| Text segment |
[start]
To neorealists, both states and firms are seen as an anarchy as a result of a lack of absence of overall, centralised, power. According to Waltz, the international system, is a system of “self-help” (Waltz, 1979) as there is no hierarchical entity to solve any given disputes between them. The claim that states as an anarchy in an international system does not imply that the state is disordered and chaotic, but implies that there is no overall world government to control disputes outside organisations such as the United Nations. As a result of no overarching body governing over the world, stability and security is ensured within international relations, proving that states in the international system are, in fact, anarchic in structure in terms of the international system.

An current example to explain how neorealists liken states to firms is the power and security struggle between America and Russia in comparison to successful worldwide banks and PayPal. Both examples hold self-interest, with no respect to losses of internal or external entities. Countries such as America and Russia turn over millions into military survival (George and Sandler, 2018), regardless of the overall general risk. Banks protect themselves by taking anarchic risks in the threat of losing their raison d’etre in generating profit for their shareholders, in comparison to internet based banking firms.
[end]
| Given data |
[start]
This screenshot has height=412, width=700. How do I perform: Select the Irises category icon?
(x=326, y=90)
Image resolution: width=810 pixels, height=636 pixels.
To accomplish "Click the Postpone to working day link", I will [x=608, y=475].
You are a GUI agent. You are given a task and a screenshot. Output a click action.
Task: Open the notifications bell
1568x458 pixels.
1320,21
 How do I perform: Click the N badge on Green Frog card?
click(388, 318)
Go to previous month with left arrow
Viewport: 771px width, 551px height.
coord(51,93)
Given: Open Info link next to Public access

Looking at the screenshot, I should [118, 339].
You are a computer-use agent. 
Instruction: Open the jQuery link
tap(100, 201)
[end]
[start]
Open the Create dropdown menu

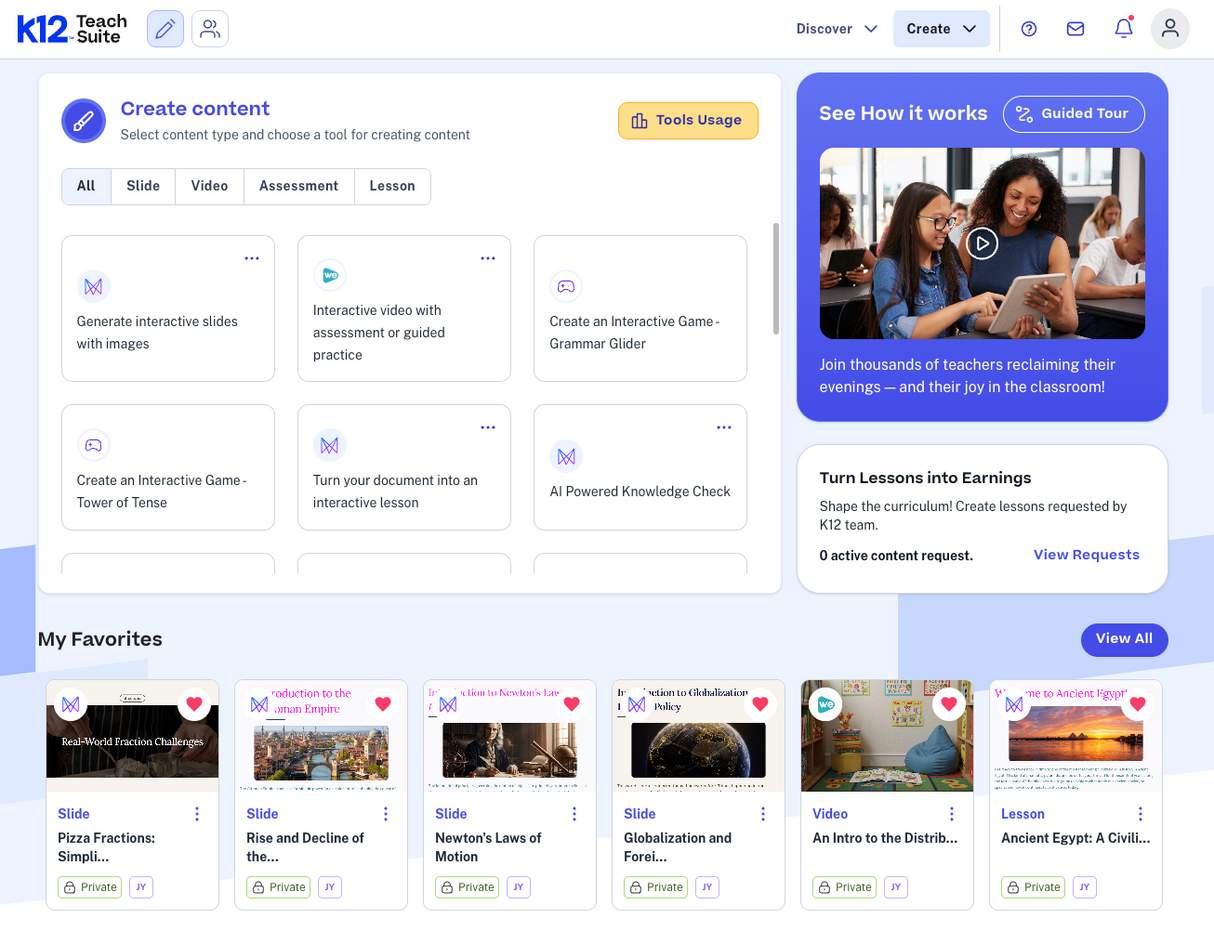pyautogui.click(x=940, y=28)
[end]
| Task instructions |
a: Retype everything from "To neorealists, both" down to "the international system." in the passage on neorealism.
b: For each statement, say whether the passage on neorealism agrees with it (yes or no), and quote the words of the passage that decide it.
(i) Waltz calls the international system a system of "self-help."
(ii) The passage says that calling states an anarchy implies the state is disordered and chaotic.
(iii) The passage compares America and Russia with successful worldwide banks and PayPal.
c: Proceed with the passage on neorealism, picking up right after its final sentence.

| Task results |
a:
To neorealists, both states and firms are seen as an anarchy as a result of a lack of absence of overall, centralised, power. According to Waltz, the international system, is a system of “self-help” (Waltz, 1979) as there is no hierarchical entity to solve any given disputes between them. The claim that states as an anarchy in an international system does not imply that the state is disordered and chaotic, but implies that there is no overall world government to control disputes outside organisations such as the United Nations. As a result of no overarching body governing over the world, stability and security is ensured within international relations, proving that states in the international system are, in fact, anarchic in structure in terms of the international system.

b:
(i) Yes: "According to Waltz, the international system, is a system of “self-help” (Waltz, 1979)"
(ii) No: "does not imply that the state is disordered and chaotic"
(iii) Yes: "the power and security struggle between America and Russia in comparison to successful worldwide banks and PayPal"

c:
Regarding polarity, states in international systems and capitalist firms relate in that both are more successful under bipolarity. Within states, the stability of bipolarity is far more efficient than a multipolarity international system as the two primary powers hold the self-interest of maintaining the system and creating fewer conflicts, because if conflict arose, it will create risks, lowering national interest and security. The key is to maintain the rationality in a bipolar system to reduce the quantity of triggers that hold the potential to arise and later cause disruption within the international system (Lechner, 2017). Multipolarity hold tendencies to operate in a more difficult manner as there are more states involved resulting in effective communication and intentions to be put at a higher potential of risk across the board. Likened in a capitalist market, bipolarity tend to be more successful when less firms are involved. A hierarchy is necessary in order to keep the top multinational corporations at the top of the ladder, rather than a universal liberal concept of all receiving the exact same benefits. An example to put bipolarity in use is Karl Marx’s theory in which there are the two majority classes, the bourgeoisie and the proletarians (Marx and Engel, 1848). In this case, the bourgeoisie were the capitalist market and the proletariats as the majority working class. Essentially it is the world’s system theory between these two classes and in order for one to survive, the alternative class must not succeed in their motives. This is likened to the concept in which states and firms are compared and similarly perceived by neorealists.

In conclusion, states within the international system resemble firms in a capitalist society with regards to their structure in anarchy, the need for self-survival in a bureaucratic manner and both holding bipolarity in its manner of being run in order to generate capital, power and longevity. A current example of states likened to firms, is the power battle between the United States of America and Russia in comparison to banks and PayPal as an online example, through the lens of neorealism.